In more recent times, "Berber" wool fabric or carpet yarns have been produced in the textile industry utilizing the "woolen system" of producing yarns. In this system, natural wool fibers having staple lengths from about 1/4 inch up to about 6 inches and mixed together are carded into slivers and taken directly off of the carding machine to spin yarns from the slivers without subsequent draftings or doublings of the yarns which would cause loss of the very short staple length fibers. The naturally-occurring small clumps of very short staple length fibers, which ultimately produce the "Berber" accent colors or dots in the yarns, must be retained in these "Berber" wool carpet yarns and, therefore, the woolen system of producing yarns is the only system of textile yarn production which is available.
However, due to the high cost of natural wool, these yarns are very expensive and, inasmuch as the resulting yarns include varying and very short staple length fibers, the yarns do not necessarily have desired characteristics from the standpoint of strength, crush resistance, wear resistance, stability, etc.
These latter desired characteristics can be obtained utilizing synthetic yarns, particularly continuous filament yarns and to a lesser degree long cut staple length fiber yarns. As is well known, continuous filament yarns are not separately spun as such but are produced directly out of the spinerette of the extrusion apparatus. On the other hand, long staple synthetic fiber yarns are produced on the "modified worsted system" of yarn production. In this system, long cut staple lengths of synthetic fibers, around 6 to 81/2 inches long, are blended, carded, drafted, doubled and then spun to produce yarns. The "modified worsted system" was designed specifically for long cut staple length synthetic yarns and is an off-shoot or modification of the older "worsted system" for wool yarns.

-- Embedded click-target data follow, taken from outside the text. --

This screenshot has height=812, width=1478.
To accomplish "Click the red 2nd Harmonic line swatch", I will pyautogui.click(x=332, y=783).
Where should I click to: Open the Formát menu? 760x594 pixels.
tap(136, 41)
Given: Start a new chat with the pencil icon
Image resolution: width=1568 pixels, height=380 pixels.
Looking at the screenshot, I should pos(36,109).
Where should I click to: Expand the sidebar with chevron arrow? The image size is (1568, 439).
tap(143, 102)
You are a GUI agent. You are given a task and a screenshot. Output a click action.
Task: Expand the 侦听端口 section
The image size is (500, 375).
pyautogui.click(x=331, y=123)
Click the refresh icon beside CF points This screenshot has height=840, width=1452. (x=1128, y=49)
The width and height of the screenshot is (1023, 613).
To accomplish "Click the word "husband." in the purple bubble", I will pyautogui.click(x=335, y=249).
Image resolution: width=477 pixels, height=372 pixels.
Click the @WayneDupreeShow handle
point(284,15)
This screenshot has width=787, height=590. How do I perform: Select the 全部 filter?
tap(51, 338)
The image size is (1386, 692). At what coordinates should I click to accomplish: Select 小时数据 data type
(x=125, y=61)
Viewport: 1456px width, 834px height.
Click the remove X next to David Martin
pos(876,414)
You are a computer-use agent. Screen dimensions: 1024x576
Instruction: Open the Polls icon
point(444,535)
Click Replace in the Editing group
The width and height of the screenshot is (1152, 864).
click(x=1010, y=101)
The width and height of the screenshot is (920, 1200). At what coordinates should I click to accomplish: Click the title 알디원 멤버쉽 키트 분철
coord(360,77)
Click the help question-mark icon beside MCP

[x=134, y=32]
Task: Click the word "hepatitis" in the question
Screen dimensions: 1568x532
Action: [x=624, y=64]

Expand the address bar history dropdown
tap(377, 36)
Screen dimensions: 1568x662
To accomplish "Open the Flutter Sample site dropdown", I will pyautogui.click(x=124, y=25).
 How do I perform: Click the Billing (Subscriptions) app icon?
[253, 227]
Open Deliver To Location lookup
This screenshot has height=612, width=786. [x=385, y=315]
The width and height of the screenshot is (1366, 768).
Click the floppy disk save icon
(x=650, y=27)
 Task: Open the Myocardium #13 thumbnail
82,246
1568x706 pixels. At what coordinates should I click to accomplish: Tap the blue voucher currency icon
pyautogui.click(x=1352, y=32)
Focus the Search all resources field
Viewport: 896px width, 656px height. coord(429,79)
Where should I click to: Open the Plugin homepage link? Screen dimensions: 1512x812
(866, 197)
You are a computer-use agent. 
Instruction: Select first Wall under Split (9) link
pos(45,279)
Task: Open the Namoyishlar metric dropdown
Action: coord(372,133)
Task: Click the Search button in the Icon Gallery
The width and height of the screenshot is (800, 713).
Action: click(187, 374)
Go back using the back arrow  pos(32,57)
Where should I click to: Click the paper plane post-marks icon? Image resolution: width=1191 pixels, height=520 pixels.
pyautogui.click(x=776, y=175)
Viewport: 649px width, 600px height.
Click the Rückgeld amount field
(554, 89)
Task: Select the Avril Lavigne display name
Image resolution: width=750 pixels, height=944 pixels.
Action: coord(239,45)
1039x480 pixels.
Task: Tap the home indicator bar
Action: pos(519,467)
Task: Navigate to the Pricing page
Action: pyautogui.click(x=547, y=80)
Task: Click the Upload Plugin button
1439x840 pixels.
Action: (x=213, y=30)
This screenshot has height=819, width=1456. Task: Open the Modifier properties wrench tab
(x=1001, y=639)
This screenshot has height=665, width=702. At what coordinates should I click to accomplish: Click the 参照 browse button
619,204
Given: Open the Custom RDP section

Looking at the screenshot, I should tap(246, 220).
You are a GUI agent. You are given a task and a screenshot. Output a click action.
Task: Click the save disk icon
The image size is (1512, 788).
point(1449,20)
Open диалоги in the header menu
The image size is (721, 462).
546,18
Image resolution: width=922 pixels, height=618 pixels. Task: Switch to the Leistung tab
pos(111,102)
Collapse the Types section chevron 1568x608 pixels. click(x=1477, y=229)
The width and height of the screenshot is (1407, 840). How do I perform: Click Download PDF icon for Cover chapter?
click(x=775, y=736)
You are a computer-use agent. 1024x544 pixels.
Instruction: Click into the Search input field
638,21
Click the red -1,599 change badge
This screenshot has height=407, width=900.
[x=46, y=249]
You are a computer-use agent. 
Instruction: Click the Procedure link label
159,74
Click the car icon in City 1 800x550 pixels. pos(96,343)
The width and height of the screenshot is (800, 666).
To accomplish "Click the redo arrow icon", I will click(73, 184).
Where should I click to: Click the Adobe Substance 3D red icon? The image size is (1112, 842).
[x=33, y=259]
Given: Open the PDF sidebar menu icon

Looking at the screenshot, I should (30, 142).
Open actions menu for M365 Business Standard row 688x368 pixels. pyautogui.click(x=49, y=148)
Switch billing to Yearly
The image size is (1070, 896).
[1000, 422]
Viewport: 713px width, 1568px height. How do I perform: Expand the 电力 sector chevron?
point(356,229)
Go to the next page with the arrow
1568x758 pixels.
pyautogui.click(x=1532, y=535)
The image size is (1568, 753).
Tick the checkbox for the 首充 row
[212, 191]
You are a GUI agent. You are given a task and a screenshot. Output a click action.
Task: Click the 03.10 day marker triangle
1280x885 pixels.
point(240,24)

The "worsted system" differs from the "woolen system", discussed above, inasmuch as the wool slivers from the carding machine in the worsted system are combed to remove "noils" or very short staple length fibers to produce what is termed "top" of the longer staple length fibers which are then drafted, doubled and spun to make high quality worsted yarns for apparel fabric and the like.
Neither of these systems, i.e. the "worsted system" for wool or the "modified worsted system" for long cut staple length synthetic fibers, could be utilized to produce "Berber" wool yarns inasmuch as they utilize combing and/or drafting and doubling operations which could not be utilized when it is desired to retain the small clumps of very short staple length wool fibers which provide the "Berber" accent colors or dots which are distinctive to "Berber" wool yarn and carpets produced therefrom.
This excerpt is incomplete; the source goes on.